Through the Deep Sinking and on Towards Leixlip
If you carry on you will pass through a suburban area and soon reach "The Deep Sinking". Here the Royal Canal is narrow and as much as 30 feet below the towpath, fatal for the occasional draughthorse stumbling in the old days and still potentially dangerous today. The chasm continues beyond Coolmine Station and Kirkpatrick Street. Only after Kennan Bridge will the pathway level out, become less bumpy and wider. Callaghan Bridge, Clonsilla Station and a dismantled railway bridge (which might have to be rebuilt soon to facilitate the "new" passenger line to Navan) are amongst the last urban structures, give or take a few new estates.

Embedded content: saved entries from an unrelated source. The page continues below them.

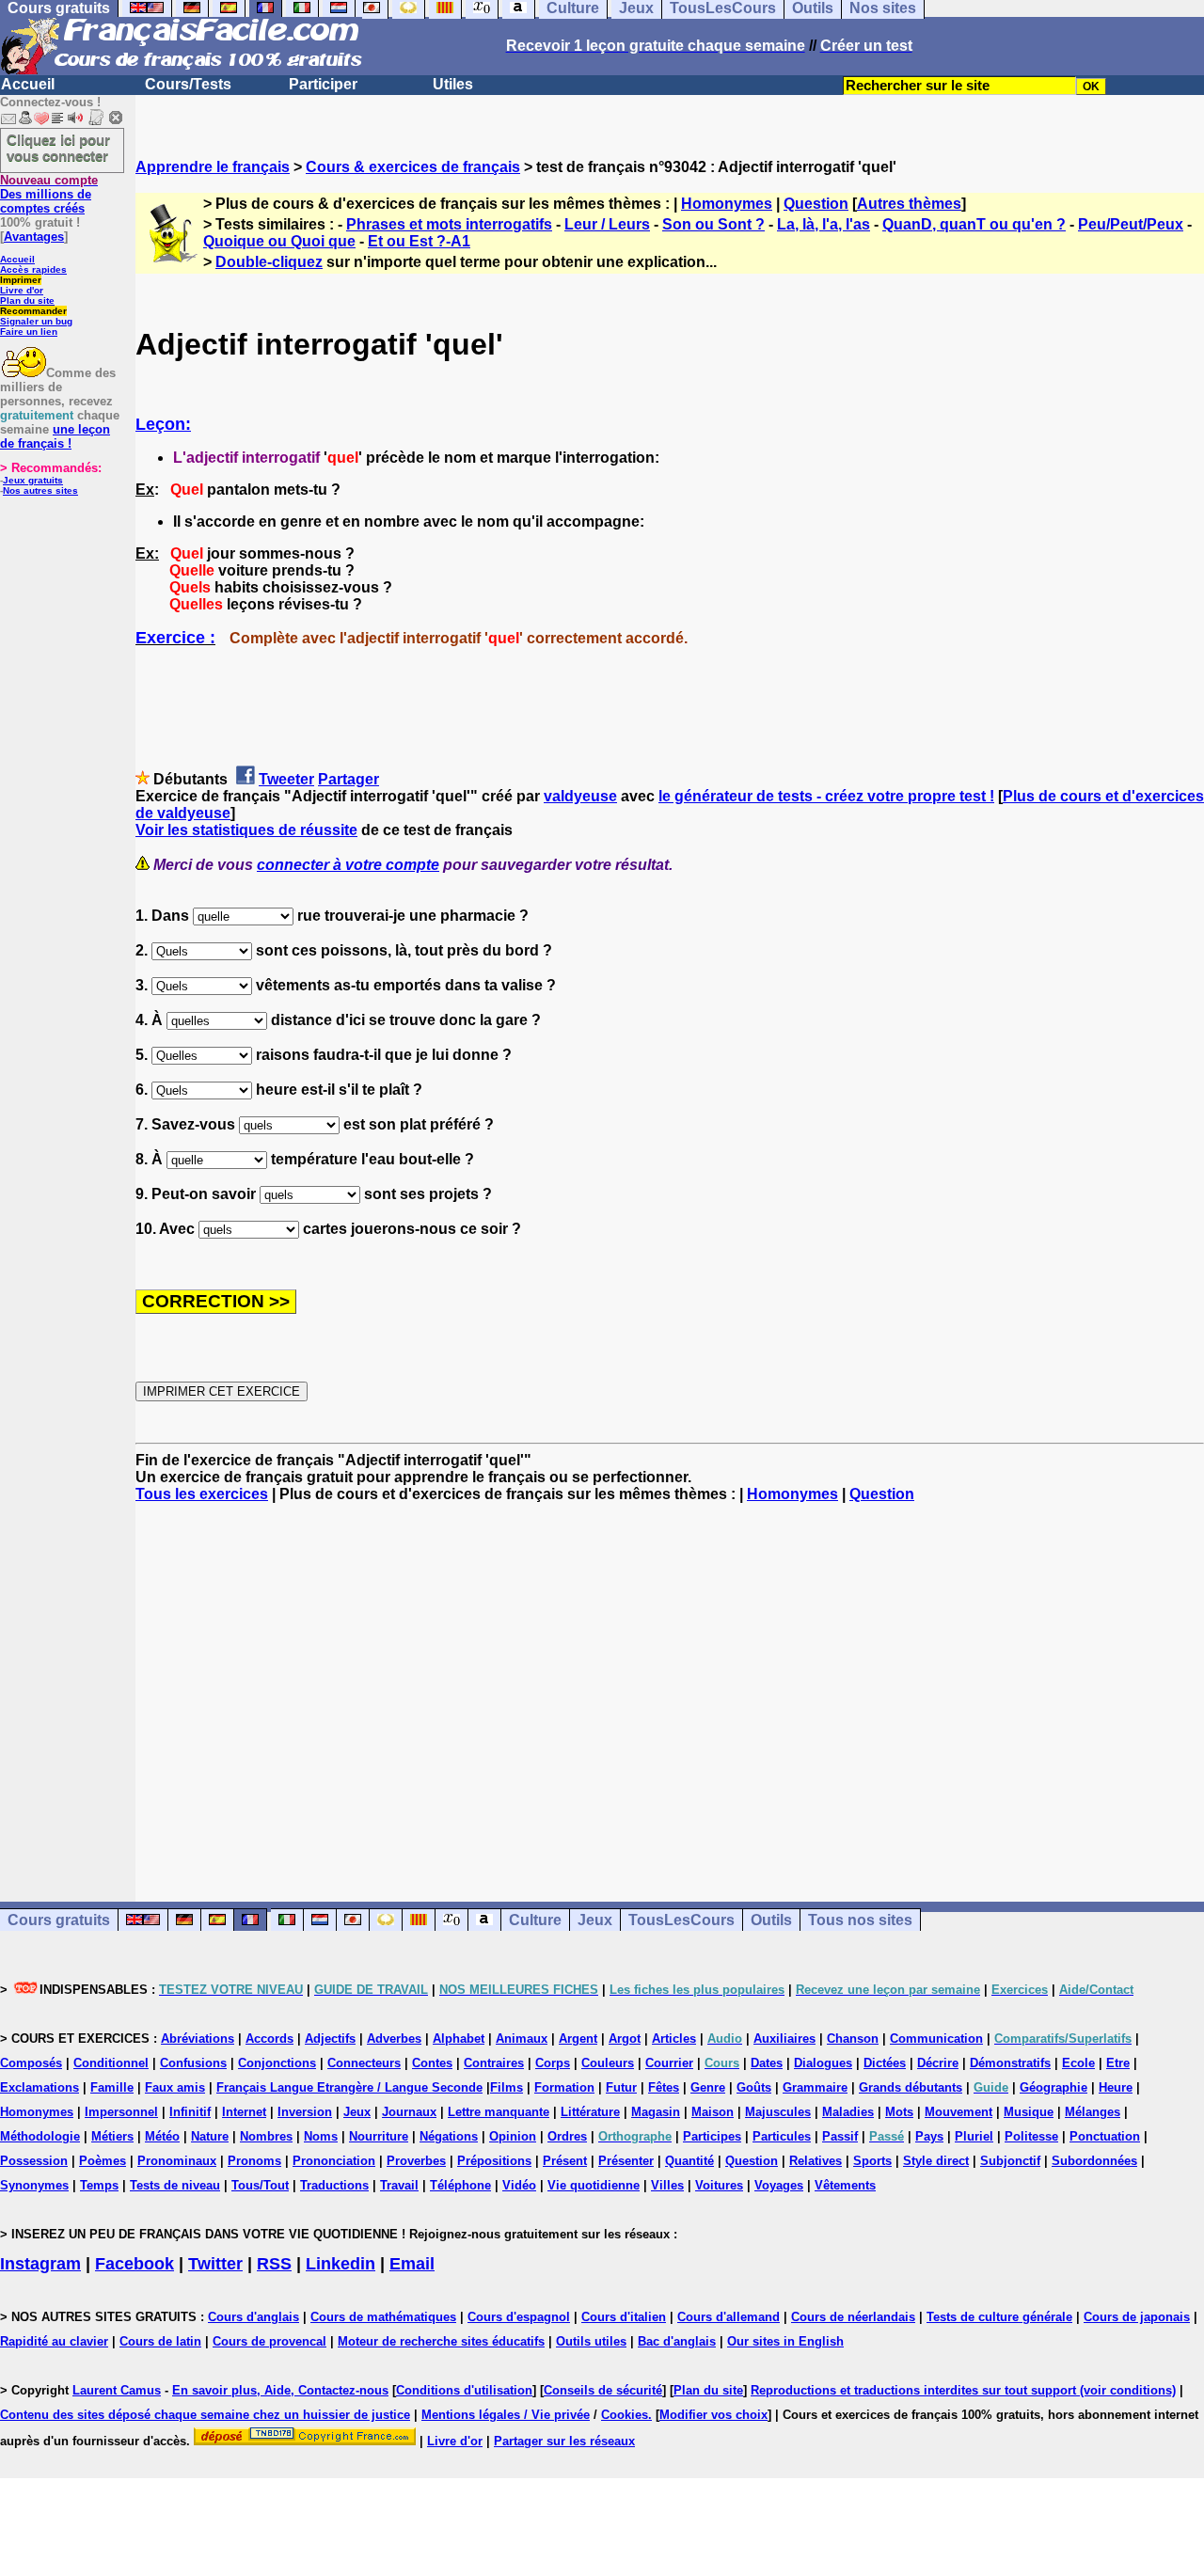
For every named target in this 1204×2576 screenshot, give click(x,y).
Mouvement (958, 2112)
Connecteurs (364, 2063)
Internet (244, 2112)
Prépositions (494, 2161)
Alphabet (458, 2038)
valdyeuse (580, 796)
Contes (432, 2063)
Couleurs (607, 2063)
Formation (564, 2087)
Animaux (521, 2038)
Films (506, 2087)
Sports (872, 2161)
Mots (899, 2112)
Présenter (626, 2161)
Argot (625, 2038)
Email (412, 2263)
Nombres (266, 2136)
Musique (1029, 2112)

You just carry on straight ahead, following the Royal Canal past fishing stands and the Royal Canal Amenity Group's building through rural Ireland. Soon you will cross from County Dublin into County Kildare and at Cope Bridge you should call it a day - either catch a train back from Leixlip Confey Station or walk via Captain's Hill into Leixlip for a welcome spot of food and drink. You can catch buses to Dublin's city center from here as well ...
Some Practical Hints
To maximize your enjoyment of the Royal Canal you might want to:
- Wear appropriate shoes - the urban part of the walk is tarmac or gravel, beyond Longford Bridge it may get wet, muddy and slippery;
- Walk only in daylight - the paths are rarely lighted and frequented by a dubious clientele after dark;
- Bring some food and drink - power bars and a bottle of water are a good idea, even if you plan to visit a pub on the way;
- Tell somebody where you are walking - parts of the Royal Canal are lonely and deserted, bringing a cellphone for emergency use might be a good idea too;
- Not overdo it - if you are starting at Newcomen Bridge you may not want to walk all the way to Leixlip unless you are used to long walks.